State Key Laboratory of Traditional Chinese Medicine Syndrome, The Second Affiliated Hospital of Guangzhou University of Chinese Medicine, Guangzhou, Guangdong, China; State Key Laboratory of Quality Research in Chinese Medicines, Macau University of Science and Technology, China.
State Key Laboratory of Phytochemistry and Plant Resources in West China, Kunming Institute of Botany, Chinese Academy of Sciences, 650201 Kunming, China.
J Ethnopharmacol. 2025 Jan 30;337(Pt 1):118755. doi: 10.1016/j.jep.2024.118755. Epub 2024 Aug 30.
Pulmonary fibrosis (PF) is progressive and terminal lung disease, which is also the most common sequelae of Corona Virus Disease (2019) (COVID-19) survivors. Unfortunately, there is currently no cure for PF. ShaShen-MaiDong decoction (SMT), a traditional Chinese medicine, has been employed in treating various lung diseases, which may offer potential therapeutic benefits for PF.
To investigate the antifibrotic efficacy of SMT and its major active ingredients as well as the underlying mechanisms for treating PF.
Fist, we build the UPLC-MS based qualitative and quantitative profiling for the quality control of SMT. Then, the antifibrotic efficacy of SMT was investigated in bleomycin (BLM)-induced PF mice model. Network pharmacology was used to predict the mechanism and active components of SMT for the treatment of PF, which was further verified in vitro and in vivo.
SMT improved the weight loss and attenuated hydroxyproline, inflammatory cytokines, and collagen deposition in BLM-induced PF mice model in a dose-dependent manner.
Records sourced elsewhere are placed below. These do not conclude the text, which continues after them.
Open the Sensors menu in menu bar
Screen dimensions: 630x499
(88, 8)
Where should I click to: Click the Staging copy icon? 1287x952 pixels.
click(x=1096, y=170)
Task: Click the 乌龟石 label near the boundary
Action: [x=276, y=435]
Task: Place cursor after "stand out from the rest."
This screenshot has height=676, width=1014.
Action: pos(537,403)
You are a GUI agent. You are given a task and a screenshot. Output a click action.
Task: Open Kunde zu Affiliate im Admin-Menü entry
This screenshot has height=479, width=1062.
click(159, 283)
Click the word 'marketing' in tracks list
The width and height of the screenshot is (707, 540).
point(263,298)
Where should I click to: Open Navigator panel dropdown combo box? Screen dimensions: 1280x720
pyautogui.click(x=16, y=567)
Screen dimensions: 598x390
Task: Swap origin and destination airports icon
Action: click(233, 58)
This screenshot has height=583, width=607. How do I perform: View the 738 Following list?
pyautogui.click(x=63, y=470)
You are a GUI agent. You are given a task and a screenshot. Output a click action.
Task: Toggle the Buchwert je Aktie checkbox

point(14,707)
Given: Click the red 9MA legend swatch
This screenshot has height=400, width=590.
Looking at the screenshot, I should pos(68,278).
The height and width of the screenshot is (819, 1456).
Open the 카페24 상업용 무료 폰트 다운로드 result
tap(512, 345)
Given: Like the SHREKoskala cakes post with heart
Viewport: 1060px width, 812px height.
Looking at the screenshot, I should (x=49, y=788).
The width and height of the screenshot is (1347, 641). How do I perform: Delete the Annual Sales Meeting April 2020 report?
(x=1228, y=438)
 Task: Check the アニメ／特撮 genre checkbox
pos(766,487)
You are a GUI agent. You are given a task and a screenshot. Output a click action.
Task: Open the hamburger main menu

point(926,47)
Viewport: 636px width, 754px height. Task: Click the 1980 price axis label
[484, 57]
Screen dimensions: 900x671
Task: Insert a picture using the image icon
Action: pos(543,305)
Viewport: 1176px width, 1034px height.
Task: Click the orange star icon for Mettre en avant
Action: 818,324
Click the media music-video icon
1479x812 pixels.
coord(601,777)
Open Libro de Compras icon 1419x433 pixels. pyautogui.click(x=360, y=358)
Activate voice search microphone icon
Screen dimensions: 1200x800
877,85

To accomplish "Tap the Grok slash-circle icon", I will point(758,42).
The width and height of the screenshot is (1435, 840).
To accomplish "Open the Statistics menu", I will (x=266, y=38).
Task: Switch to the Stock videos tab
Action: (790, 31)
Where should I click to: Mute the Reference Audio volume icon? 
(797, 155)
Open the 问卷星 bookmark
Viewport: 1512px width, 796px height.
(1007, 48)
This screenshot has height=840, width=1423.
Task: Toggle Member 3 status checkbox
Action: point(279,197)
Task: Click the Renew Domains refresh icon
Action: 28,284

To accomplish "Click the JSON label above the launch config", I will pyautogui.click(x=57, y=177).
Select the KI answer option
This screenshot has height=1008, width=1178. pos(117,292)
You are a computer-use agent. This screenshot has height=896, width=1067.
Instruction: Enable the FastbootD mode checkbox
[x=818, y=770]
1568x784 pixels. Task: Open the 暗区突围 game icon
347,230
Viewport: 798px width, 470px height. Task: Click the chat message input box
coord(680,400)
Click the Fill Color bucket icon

Mechanistically, as predicted by network pharmacology analysis, SMT and its active compounds (kaempferol, quercetin, and isorhamnetin) regulated the mitogen-activated protein kinase (MAPK) signaling pathways, TGF-β/Smad signaling pathway, and YAP/TAZ signaling pathway, which was further verified in the PF mice and TGF-β-induced A549 cell model. Moreover, SMT balanced the proportions of increased CD4 and decreased CD8 T cells in the peripheral blood of PF mice model.
Considering the high mortality and complex pathogenesis of fibrotic diseases, our results provide novel evidence that SMT would be beneficial for pulmonary fibrosis therapy by modulating MAPK, TGF-β/Smad, and YAP/TAZ signaling pathways at same time.
肺纤维化(PF)是一种进行性和终末期肺部疾病,也是 2019 年冠状病毒病(COVID-19)幸存者最常见的后遗症。不幸的是,目前 PF 没有治愈方法。沙参麦冬汤(SMT)是一种中药,已被用于治疗各种肺部疾病,可能为 PF 提供潜在的治疗益处。
研究 SMT 及其主要活性成分的抗纤维化疗效及其治疗 PF 的潜在机制。
首先,我们建立了基于 UPLC-MS 的 SMT 定性和定量分析方法,用于 SMT 的质量控制。然后,在博莱霉素(BLM)诱导的 PF 小鼠模型中研究了 SMT 的抗纤维化作用。网络药理学用于预测 SMT 治疗 PF 的机制和活性成分,并在体外和体内进行了验证。
SMT 改善了 BLM 诱导的 PF 小鼠模型中的体重减轻,并呈剂量依赖性减弱羟脯氨酸、炎症细胞因子和胶原蛋白沉积。从机制上讲,正如网络药理学分析所预测的那样,SMT 及其活性化合物(山奈酚、槲皮素和异鼠李素)调节丝裂原活化蛋白激酶(MAPK)信号通路、转化生长因子-β/ Smad 信号通路和 YAP/TAZ 信号通路,这在 PF 小鼠和转化生长因子-β诱导的 A549 细胞模型中得到了进一步验证。此外,SMT 平衡了 PF 小鼠模型外周血中增加的 CD4 和减少的 CD8 T 细胞的比例。
鉴于纤维化疾病的高死亡率和复杂发病机制,我们的结果提供了新的证据,表明 SMT 通过同时调节 MAPK、TGF-β/Smad 和 YAP/TAZ 信号通路,对肺纤维化治疗有益。